*TRAVAIL DEMANDÉ*: Recopiez fidèlement le passage du portrait d'Adel qui s'ouvre sur les mots contenant « Vissé sur sa » et se termine par « Par Assa Diarra. ».

*EXTRAIT*:
::::::::
Vissé sur sa planche, Adel* (*tous les prénoms ont été changés) n’arrête pas d’avancer ! Ce jeune palestinien avenant et chaleureux n’a que le skate en tête ! Il se faufile dans la vie à toute allure et est persuadé que sa passion peut apporter la paix entre les peuples. Portrait.
Par Assa Diarra.
Il en rêve même la nuit… A Ramallah en Palestine, Adel n’est guidé que par une seule passion : le skate ! «Aujourd’hui quand on dit Palestine, on pense tout de suite à la guerre. J’aimerais, que ça change. C’est fou mais on ne s’imagine pas que les Palestiniens ont une vie», regrette-il. En quelques mots, Adel pose les choses de manière claire et assumée, fidèle à lui-même. Son physique tranche avec l’image que beaucoup se font des Palestiniens. Sa coupe branchée, ses yeux malicieux et son grand sourire parlent d’eux-mêmes. Cigarette à la main, tout lui paraît si simple, si logique : «Je veux juste profiter de la vie et faire du skate aussi longtemps que je le pourrais». Pour ça, il est prêt à faire des périples. Pour venir, il a dû voyager 16 heures ! Il a relié la Jordanie depuis la Palestine pour prendre l’avion direction Marseille.
::::::::
Relevés de pointage pour le texte et les éléments:
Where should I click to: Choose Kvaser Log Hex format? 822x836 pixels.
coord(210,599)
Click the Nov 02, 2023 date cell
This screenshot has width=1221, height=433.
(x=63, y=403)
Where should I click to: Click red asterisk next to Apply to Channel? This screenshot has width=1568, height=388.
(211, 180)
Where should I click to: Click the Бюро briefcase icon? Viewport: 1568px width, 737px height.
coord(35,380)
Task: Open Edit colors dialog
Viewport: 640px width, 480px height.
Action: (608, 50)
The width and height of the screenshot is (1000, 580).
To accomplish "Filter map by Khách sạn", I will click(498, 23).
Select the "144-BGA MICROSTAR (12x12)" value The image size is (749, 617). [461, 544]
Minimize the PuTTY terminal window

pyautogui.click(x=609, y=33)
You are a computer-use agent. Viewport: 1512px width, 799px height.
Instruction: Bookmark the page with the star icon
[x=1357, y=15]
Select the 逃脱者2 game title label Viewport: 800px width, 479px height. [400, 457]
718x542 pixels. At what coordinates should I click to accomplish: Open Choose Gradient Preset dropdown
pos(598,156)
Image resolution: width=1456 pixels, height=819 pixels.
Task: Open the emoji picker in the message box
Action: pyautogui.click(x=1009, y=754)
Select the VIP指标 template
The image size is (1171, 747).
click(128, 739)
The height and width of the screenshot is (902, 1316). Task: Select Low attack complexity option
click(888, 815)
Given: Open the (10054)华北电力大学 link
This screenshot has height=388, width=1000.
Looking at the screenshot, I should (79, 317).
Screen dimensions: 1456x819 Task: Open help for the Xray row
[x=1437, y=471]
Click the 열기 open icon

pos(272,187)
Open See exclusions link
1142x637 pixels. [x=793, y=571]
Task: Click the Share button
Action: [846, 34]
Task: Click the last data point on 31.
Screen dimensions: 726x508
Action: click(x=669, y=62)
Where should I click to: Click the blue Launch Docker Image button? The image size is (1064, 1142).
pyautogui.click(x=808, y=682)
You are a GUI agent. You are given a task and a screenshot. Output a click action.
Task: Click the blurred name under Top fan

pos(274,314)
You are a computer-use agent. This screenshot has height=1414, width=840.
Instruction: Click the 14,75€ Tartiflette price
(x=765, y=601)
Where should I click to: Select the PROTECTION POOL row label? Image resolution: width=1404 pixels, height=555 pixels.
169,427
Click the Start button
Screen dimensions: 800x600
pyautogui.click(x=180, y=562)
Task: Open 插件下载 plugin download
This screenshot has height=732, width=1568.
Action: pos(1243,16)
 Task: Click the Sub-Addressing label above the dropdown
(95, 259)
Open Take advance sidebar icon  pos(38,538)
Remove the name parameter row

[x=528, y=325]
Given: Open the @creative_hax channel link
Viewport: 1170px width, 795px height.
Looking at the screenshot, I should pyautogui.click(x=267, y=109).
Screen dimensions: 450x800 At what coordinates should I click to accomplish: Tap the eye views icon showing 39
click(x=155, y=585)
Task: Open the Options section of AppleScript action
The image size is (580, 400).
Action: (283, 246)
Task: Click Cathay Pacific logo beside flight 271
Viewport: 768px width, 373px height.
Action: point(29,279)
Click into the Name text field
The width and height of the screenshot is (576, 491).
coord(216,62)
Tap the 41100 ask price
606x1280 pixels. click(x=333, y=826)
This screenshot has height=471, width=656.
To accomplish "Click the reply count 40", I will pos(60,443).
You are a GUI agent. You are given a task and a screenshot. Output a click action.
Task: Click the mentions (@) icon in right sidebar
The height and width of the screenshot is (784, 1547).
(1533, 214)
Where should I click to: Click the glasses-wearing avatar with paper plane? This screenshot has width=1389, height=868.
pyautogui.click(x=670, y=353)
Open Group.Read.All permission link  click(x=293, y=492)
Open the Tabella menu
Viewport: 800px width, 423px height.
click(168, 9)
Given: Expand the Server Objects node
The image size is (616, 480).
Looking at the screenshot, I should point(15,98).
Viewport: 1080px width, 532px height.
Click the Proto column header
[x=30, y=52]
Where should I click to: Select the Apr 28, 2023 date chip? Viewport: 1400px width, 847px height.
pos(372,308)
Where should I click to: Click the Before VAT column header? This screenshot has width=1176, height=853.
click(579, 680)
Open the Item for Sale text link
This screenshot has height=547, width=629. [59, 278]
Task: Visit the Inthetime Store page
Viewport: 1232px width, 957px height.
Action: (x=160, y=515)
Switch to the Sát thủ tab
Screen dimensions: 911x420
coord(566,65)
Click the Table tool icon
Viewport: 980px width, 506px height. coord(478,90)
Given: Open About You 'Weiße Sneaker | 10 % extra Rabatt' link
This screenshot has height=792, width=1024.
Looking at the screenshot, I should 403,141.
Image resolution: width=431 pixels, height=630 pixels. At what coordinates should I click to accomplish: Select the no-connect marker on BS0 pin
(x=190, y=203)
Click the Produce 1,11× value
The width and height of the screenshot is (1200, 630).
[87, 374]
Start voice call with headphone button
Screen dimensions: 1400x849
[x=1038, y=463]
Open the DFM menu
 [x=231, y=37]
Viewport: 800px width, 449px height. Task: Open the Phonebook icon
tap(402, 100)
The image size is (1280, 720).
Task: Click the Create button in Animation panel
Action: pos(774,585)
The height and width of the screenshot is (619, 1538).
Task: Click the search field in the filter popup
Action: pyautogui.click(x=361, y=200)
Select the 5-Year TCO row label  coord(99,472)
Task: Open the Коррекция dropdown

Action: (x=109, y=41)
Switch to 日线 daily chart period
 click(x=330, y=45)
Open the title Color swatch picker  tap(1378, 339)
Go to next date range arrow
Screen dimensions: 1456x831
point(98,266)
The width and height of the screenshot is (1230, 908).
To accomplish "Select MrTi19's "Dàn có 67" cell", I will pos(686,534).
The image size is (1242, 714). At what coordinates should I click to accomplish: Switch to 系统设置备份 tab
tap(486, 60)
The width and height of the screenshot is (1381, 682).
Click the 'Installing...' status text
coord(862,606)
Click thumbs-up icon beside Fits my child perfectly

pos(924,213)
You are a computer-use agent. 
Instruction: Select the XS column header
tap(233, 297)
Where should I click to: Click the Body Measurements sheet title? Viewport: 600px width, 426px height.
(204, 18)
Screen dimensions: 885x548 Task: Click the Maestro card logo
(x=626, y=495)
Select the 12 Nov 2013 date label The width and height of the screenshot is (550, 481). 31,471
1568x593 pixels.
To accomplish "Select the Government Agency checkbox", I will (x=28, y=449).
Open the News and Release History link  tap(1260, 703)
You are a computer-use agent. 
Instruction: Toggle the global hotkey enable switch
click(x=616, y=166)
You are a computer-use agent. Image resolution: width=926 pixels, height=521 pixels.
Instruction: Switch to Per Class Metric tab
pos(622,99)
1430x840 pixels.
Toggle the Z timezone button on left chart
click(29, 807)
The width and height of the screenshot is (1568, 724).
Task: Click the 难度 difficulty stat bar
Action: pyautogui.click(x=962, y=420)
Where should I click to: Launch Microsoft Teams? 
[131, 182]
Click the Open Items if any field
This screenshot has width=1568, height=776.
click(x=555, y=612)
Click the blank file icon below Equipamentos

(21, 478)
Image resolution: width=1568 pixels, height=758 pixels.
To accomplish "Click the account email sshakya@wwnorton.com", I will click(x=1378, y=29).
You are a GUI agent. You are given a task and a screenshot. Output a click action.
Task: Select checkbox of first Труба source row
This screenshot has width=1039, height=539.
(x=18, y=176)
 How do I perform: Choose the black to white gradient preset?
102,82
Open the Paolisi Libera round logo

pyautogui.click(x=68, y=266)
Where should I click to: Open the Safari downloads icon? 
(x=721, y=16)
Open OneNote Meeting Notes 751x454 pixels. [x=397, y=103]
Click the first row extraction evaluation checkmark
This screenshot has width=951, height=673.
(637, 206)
::::::::
*RÉPONSE RÉDIGÉE*:
Vissé sur sa planche, Adel* (*tous les prénoms ont été changés) n’arrête pas d’avancer ! Ce jeune palestinien avenant et chaleureux n’a que le skate en tête ! Il se faufile dans la vie à toute allure et est persuadé que sa passion peut apporter la paix entre les peuples. Portrait.
Par Assa Diarra.